▶ [Extracted records]:
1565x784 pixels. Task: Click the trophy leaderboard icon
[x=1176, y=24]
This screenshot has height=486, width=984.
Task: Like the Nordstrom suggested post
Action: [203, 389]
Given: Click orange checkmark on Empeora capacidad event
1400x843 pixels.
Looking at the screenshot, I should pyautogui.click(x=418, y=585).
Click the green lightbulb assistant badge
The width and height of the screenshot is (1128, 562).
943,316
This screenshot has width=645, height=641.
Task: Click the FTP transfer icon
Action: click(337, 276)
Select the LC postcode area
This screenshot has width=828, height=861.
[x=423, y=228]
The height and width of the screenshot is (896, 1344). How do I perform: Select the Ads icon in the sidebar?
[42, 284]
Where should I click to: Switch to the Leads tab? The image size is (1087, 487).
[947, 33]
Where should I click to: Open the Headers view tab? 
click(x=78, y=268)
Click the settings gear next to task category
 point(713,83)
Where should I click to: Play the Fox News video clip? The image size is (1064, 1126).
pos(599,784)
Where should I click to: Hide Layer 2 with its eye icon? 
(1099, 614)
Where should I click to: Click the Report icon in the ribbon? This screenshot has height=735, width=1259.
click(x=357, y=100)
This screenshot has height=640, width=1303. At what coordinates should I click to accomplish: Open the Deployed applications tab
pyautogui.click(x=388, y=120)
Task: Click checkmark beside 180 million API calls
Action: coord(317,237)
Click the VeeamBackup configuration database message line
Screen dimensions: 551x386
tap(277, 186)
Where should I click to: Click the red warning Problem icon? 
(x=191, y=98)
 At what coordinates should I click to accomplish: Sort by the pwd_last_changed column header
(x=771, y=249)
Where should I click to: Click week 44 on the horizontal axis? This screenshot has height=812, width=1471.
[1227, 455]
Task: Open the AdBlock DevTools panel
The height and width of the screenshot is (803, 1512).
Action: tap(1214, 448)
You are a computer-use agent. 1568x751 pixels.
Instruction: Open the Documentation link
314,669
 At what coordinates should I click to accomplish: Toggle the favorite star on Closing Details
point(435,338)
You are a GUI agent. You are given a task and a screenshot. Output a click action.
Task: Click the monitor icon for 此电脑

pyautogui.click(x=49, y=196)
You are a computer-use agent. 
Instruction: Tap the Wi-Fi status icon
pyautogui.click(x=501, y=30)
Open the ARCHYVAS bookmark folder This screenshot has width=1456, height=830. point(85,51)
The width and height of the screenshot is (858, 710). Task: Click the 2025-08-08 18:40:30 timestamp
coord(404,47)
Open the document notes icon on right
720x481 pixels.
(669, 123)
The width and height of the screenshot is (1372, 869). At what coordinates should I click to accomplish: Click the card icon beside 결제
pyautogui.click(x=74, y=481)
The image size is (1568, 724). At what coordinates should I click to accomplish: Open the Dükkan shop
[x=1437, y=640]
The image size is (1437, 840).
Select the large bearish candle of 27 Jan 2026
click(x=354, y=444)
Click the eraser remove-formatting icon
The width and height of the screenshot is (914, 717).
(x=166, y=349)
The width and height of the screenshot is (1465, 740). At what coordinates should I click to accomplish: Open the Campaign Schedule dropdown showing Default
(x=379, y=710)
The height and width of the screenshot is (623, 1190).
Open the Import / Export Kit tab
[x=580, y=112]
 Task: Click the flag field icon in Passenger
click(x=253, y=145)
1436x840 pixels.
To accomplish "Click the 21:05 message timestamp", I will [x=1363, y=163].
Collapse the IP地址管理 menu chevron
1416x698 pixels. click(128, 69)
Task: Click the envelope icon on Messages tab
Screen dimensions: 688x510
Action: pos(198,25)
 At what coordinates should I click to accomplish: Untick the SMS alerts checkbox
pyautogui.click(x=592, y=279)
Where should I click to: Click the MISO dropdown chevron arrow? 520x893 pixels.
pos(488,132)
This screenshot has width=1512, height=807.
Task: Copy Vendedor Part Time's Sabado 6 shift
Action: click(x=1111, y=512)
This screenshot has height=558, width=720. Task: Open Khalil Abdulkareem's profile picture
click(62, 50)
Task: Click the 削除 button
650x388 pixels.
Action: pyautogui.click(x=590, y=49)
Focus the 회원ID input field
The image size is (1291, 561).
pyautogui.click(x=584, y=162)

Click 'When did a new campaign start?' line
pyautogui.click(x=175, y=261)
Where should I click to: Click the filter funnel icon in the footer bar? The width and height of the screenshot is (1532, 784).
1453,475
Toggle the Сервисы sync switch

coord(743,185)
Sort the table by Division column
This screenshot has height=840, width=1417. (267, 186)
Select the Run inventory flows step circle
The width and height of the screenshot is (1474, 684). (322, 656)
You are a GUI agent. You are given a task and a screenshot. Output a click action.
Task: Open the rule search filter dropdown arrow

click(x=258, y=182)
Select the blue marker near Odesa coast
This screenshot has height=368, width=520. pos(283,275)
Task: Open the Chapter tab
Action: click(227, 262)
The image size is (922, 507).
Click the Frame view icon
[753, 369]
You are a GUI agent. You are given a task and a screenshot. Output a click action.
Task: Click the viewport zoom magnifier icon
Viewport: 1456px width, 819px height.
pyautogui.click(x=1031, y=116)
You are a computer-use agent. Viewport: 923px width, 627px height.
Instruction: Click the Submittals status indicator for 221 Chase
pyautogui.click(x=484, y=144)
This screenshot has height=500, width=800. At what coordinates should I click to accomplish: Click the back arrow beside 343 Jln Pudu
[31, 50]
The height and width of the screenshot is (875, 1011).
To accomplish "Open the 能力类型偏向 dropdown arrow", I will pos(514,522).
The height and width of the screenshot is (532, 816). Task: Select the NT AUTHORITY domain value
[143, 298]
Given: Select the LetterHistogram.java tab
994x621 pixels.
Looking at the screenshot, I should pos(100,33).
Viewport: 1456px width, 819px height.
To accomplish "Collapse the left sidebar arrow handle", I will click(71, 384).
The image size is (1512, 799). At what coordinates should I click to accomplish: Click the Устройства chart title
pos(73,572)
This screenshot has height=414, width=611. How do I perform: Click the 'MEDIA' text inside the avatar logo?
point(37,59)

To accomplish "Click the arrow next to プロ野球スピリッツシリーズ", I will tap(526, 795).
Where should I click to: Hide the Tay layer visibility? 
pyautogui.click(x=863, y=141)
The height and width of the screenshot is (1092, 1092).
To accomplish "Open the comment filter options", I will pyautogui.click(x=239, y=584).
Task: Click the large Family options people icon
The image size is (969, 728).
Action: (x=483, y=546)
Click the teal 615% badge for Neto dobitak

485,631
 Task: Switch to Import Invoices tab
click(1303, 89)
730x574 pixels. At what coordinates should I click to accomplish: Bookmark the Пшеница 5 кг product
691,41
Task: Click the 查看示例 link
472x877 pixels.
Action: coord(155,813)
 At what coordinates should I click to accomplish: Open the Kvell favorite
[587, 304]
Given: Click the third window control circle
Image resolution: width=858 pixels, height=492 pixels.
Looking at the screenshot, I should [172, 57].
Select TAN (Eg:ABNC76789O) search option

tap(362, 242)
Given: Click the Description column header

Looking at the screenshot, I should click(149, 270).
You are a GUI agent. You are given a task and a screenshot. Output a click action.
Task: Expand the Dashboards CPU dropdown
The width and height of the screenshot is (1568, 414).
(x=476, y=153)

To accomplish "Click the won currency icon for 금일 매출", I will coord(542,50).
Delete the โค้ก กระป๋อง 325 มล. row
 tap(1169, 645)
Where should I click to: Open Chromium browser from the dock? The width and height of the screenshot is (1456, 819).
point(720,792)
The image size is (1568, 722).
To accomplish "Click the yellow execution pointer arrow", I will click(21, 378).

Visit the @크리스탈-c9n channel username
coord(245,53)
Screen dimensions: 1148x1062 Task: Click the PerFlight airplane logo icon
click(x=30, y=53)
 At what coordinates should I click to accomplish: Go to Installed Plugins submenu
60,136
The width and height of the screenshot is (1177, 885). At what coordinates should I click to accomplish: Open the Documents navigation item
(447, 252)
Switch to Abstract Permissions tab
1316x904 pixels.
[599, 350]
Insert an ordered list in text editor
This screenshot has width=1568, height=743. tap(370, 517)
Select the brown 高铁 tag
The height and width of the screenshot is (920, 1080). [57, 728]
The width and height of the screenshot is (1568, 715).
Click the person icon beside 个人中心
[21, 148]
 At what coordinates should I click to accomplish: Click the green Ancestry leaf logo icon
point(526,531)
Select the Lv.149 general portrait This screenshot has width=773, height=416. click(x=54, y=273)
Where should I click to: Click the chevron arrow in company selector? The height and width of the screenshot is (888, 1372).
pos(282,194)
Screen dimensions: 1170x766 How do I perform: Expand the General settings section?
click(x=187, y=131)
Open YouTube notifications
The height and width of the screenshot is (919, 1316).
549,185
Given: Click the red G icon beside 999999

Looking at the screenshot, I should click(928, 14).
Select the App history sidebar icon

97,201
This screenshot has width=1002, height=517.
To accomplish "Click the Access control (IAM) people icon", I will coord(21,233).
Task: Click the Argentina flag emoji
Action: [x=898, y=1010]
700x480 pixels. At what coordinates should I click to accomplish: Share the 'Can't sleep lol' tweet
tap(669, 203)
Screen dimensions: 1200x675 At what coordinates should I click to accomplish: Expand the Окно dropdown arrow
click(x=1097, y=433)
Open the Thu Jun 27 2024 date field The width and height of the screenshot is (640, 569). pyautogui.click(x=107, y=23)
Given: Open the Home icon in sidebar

▶ [Do this]:
Can you lay out the items from the line containing "Task: Click the large" through the line containing "tap(362, 242)" as a JSON list of strings, one string per line, with blank lines left out?

▶ [Result below]:
[
  "Task: Click the large Family options people icon",
  "The image size is (969, 728).",
  "Action: (x=483, y=546)",
  "Click the teal 615% badge for Neto dobitak",
  "485,631",
  " Task: Switch to Import Invoices tab",
  "click(1303, 89)",
  "730x574 pixels. At what coordinates should I click to accomplish: Bookmark the Пшеница 5 кг product",
  "691,41",
  "Task: Click the 查看示例 link",
  "472x877 pixels.",
  "Action: coord(155,813)",
  " At what coordinates should I click to accomplish: Open the Kvell favorite",
  "[587, 304]",
  "Given: Click the third window control circle",
  "Image resolution: width=858 pixels, height=492 pixels.",
  "Looking at the screenshot, I should [172, 57].",
  "Select TAN (Eg:ABNC76789O) search option",
  "tap(362, 242)"
]